# Instruction:
Copy the listing starting with the line that contains "Click the 'Performance Leasing Systems' text" and going on through the line that contains "Action: point(1754,241)", with both of those lines included. Leave the pictures out of your copy.

---------- Raw records ----------

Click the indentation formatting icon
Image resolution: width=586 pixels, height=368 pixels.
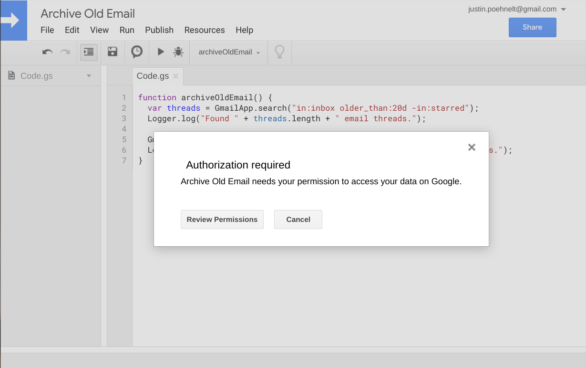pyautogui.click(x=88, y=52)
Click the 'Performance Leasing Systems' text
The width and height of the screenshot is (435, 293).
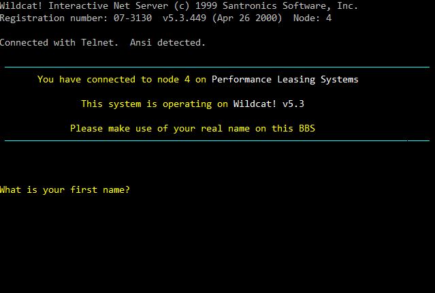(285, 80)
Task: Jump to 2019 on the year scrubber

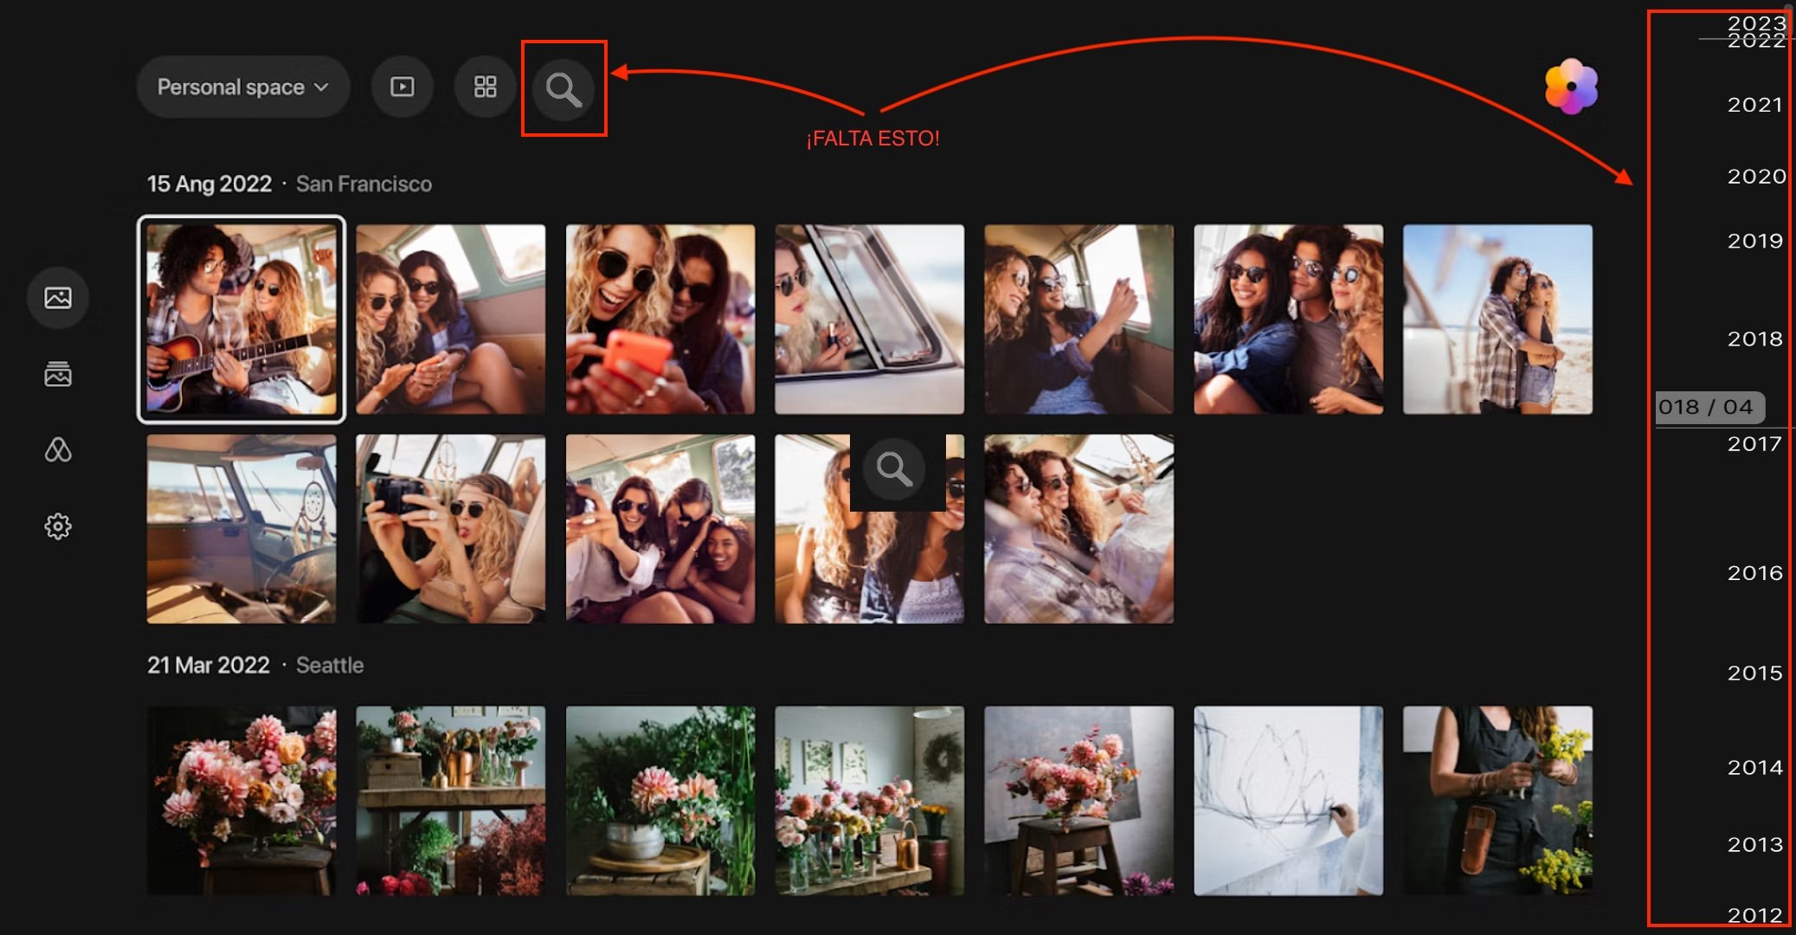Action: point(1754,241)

----------
---------- Raw records ----------

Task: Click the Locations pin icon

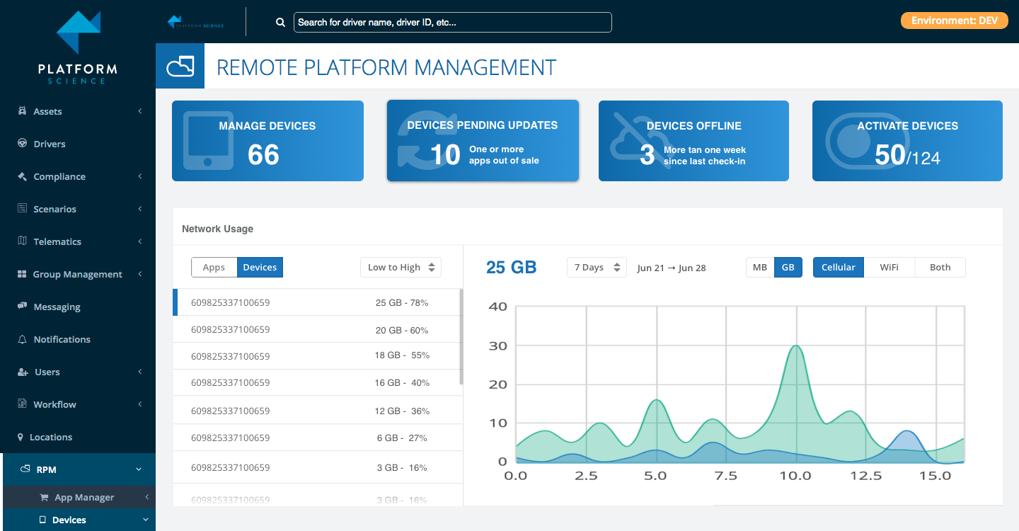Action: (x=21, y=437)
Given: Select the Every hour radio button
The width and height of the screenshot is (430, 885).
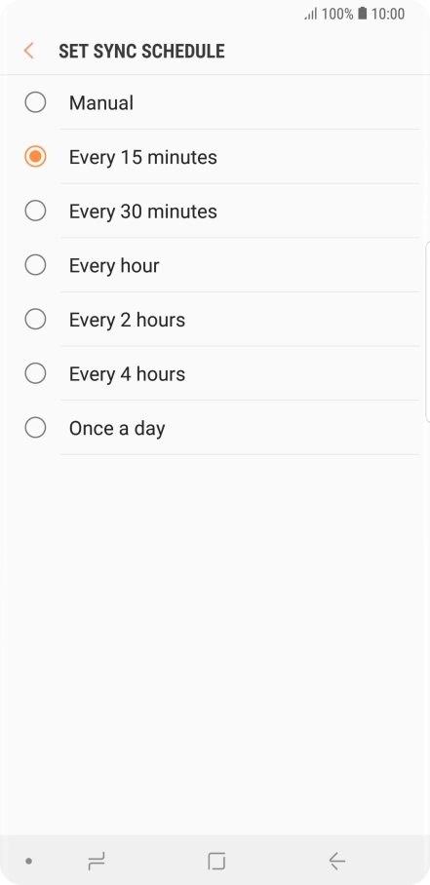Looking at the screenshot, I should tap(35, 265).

----------

# Task response:
Click the 'Performance Leasing Systems' text
The width and height of the screenshot is (435, 293).
(285, 80)
Task: Jump to 2019 on the year scrubber

Action: point(1754,241)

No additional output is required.